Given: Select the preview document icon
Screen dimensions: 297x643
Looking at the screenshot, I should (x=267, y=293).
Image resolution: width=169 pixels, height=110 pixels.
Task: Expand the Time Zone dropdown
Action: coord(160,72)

• • • • •

The full listing is to be printed again exactly as it stands.

## Solution to this exercise
Given: Select the preview document icon
Screen dimensions: 297x643
Looking at the screenshot, I should (x=267, y=293).
Image resolution: width=169 pixels, height=110 pixels.
Task: Expand the Time Zone dropdown
Action: coord(160,72)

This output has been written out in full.